» Task to complete
Those lines of the data that hold the word "will" are to be copied out.

/---

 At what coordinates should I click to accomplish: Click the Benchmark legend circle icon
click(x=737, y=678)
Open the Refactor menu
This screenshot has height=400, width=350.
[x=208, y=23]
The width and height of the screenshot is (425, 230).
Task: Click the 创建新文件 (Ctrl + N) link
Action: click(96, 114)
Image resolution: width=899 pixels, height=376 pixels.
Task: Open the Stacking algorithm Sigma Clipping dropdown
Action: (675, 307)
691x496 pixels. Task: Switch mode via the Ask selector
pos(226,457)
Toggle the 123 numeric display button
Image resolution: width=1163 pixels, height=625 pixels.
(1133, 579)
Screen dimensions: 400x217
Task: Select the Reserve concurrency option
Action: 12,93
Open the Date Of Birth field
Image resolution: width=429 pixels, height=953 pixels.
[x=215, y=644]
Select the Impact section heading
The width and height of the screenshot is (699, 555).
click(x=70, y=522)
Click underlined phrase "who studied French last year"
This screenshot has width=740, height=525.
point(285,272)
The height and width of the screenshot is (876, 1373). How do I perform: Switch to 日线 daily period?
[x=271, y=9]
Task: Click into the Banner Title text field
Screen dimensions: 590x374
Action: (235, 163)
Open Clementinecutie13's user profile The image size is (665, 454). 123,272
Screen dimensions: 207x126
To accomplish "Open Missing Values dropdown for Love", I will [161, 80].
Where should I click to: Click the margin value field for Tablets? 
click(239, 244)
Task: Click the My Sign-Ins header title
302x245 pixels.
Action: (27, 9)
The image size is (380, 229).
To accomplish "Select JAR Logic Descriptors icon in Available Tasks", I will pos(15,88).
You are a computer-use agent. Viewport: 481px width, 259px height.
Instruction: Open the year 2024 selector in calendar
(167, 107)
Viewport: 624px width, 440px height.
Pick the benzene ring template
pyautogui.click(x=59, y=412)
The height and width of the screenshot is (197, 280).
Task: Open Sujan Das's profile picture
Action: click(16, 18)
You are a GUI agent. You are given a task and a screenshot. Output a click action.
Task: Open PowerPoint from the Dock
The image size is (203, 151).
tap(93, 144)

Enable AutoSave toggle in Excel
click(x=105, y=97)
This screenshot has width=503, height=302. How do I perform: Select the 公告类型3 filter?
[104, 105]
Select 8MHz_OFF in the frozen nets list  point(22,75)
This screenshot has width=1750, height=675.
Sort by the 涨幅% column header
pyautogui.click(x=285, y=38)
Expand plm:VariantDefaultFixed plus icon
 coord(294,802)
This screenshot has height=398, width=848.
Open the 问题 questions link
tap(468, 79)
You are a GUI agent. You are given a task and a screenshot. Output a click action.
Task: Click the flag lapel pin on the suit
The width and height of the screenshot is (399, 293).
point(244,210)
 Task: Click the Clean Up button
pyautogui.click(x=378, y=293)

\---

» Exercise response
To accomplish "Open Missing Values dropdown for Love", I will [161, 80].
To accomplish "Select JAR Logic Descriptors icon in Available Tasks", I will pos(15,88).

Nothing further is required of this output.